Het Bureau Financieel Toezicht is de laatste vijf jaar aantoonbaar meer risicogericht en doeltreffender gaan werken. Dat schrijft minister Dekker (Rechtsbescherming) aan de Eerste en Tweede Kamer in het kader van het vijfjaarlijkse onderzoek naar het functioneren van het zelfstandige bestuursorgaan. Wel zou de toezichthouder zijn taken breder kunnen oppakken.
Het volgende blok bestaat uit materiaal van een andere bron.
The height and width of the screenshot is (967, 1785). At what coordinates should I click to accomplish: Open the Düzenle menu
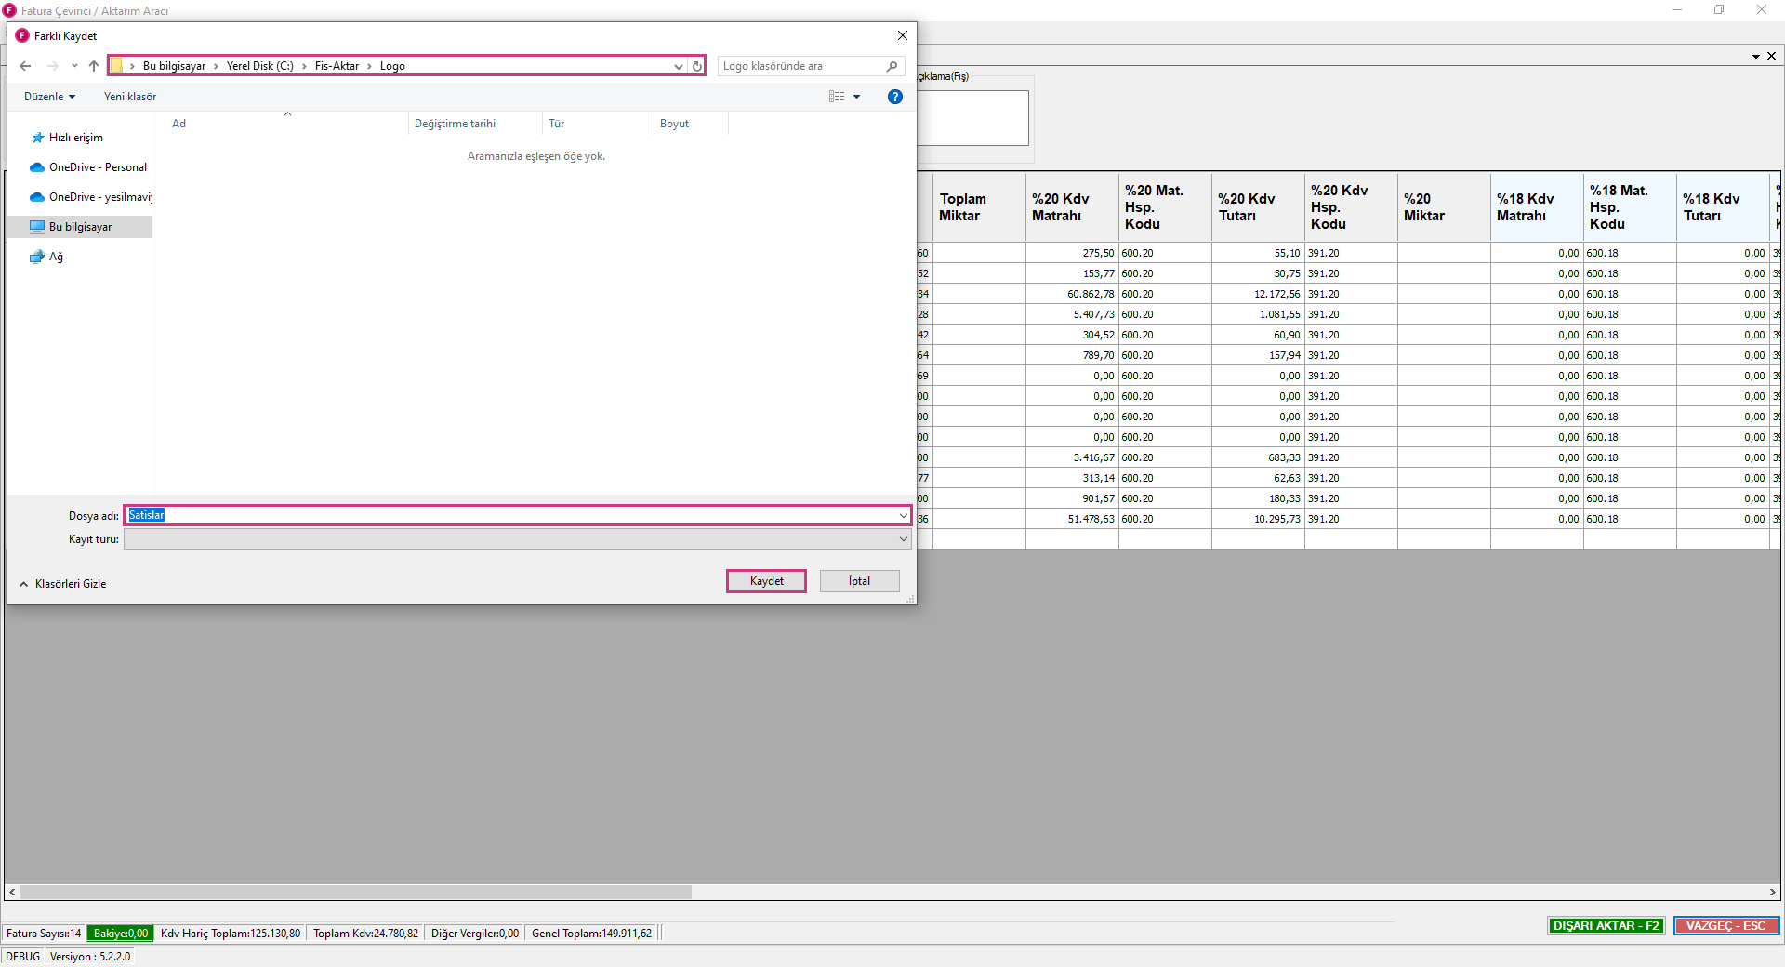pos(49,97)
Onderzoekers SEO en Clear Conduct hebben een evaluatierapport geschreven. Dat laat “een overwegend positief beeld zien over de wijze waarop het BFT zich heeft ontwikkeld”, aldus Dekker. “Het BFT is aantoonbaar meer risicogericht gaan werken. Daarnaast voert het BFT minder a-selecte onderzoeken uit en juist meer risicogestuurde onderzoeken op basis van concrete signalen en zelf-assessments.” Dat leidt tot meer handhavingsmaatregelen. “De risicogerichte aanpak is daarmee doeltreffender dan de oorspronkelijke aanpak. Dit komt ook de doelmatigheid van het toezicht ten goede.”
Verbreden perspectief
Volgens de onderzoekers is het bureau toe aan een volgende stap in zijn ontwikkeling. “Deze stap bestaat uit het verbreden van het perspectief naar een integrale analyse van de markt en de maatschappelijke context van het toezicht, het dieper analyseren van de onderliggende oorzaken van problemen en het experimenteren met alternatieve toezichtsinterventies.”
Focus op primaire proces
In het evaluatierapport benadrukken de onderzoekers dat de taken van het BFT sterk zijn afgebakend: “Het BFT is sterk gefocust op het primaire toezichtproces, er is weinig aandacht voor de bredere context van het toezicht. Het BFT doet geen onderzoek naar het nalevingsniveau van ondertoezichtstaande instellingen of (maatschappelijke) schade door niet-naleving.” Daardoor is niet duidelijk hoe scherp het zicht is op risico’s en in welke mate de handhaving effectief is. “Dit punt wordt versterkt doordat het lastig is om op basis van de regulier aangeleverde (kwartaal)cijfers kwaadwillende ondertoezichtstaanden te identificeren. Het BFT heeft weinig controlemechanismen om de validiteit van de ontvangen (kwartaal)data te verifiëren. Dit ondervangen vereist onaangekondigde controle(momenten), nadere verificatie door derden en aanvullende gegevens van de beroepsbeoefenaren.”
Bredere handhavingsaanpak
Een verbreding van het perspectief naar een bredere analyse van de markt vereist andere vaardigheden, aldus de onderzoekers. “Bij gegeven capaciteit gaat deze ontwikkeling mogelijk ten koste van de hoeveelheid bijzondere onderzoeken die met de huidige voorkeursmanier van werken worden uitgevoerd.” Een suggestie is dat het BFT handhavingsinstrumenten breder gaat inzetten. “De handhavingsaanpak kan bijvoorbeeld meer doeltreffend worden door bewust de gepercipieerde pakkans en het uitstralingseffect te vergroten door ook onaangekondigd te bezoeken en generiek te publiceren.”
Onbekend
Tijdens het onderzoek werd duidelijk dat een aantal maatschappelijke stakeholders het BFT niet kent of niet goed weet wat het doet. “Dit is een illustratie van de focus van het BFT op het primaire proces: toezicht op individuele ondertoezichtgestelden. Daarbij moet wel aangetekend worden dat onze steekproef beperkt van omvang was en bestond uit maatschappelijke stakeholders die wat verder van het bureau af staan. Desalniettemin zou het BFT zijn informatiepositie kunnen verbeteren (meer signalen genereren) door het BFT en de doelen en activiteiten bij een bredere groep stakeholders voor het voetlicht te brengen.”